OBJECTIVE: Gather each line of the data below that contains the string "width", and copy those lines in full. Case matters.

DATASET ENTRIES:
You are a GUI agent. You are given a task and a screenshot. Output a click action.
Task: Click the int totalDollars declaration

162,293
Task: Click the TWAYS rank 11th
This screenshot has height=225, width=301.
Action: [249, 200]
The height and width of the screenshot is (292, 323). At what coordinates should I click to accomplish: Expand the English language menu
* * *
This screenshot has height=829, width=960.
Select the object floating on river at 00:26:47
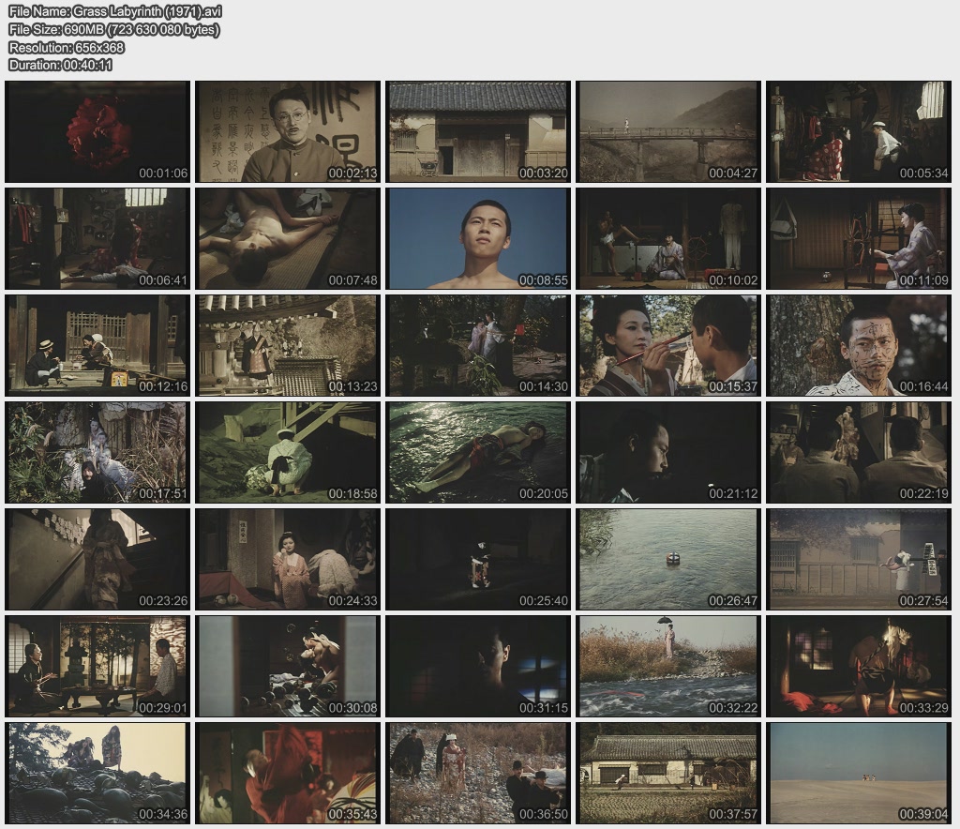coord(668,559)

SOLVED PROBLEM:
This screenshot has height=225, width=301.
The height and width of the screenshot is (292, 323). At what coordinates should I click to accomplish: Expand the English language menu
This screenshot has height=829, width=960.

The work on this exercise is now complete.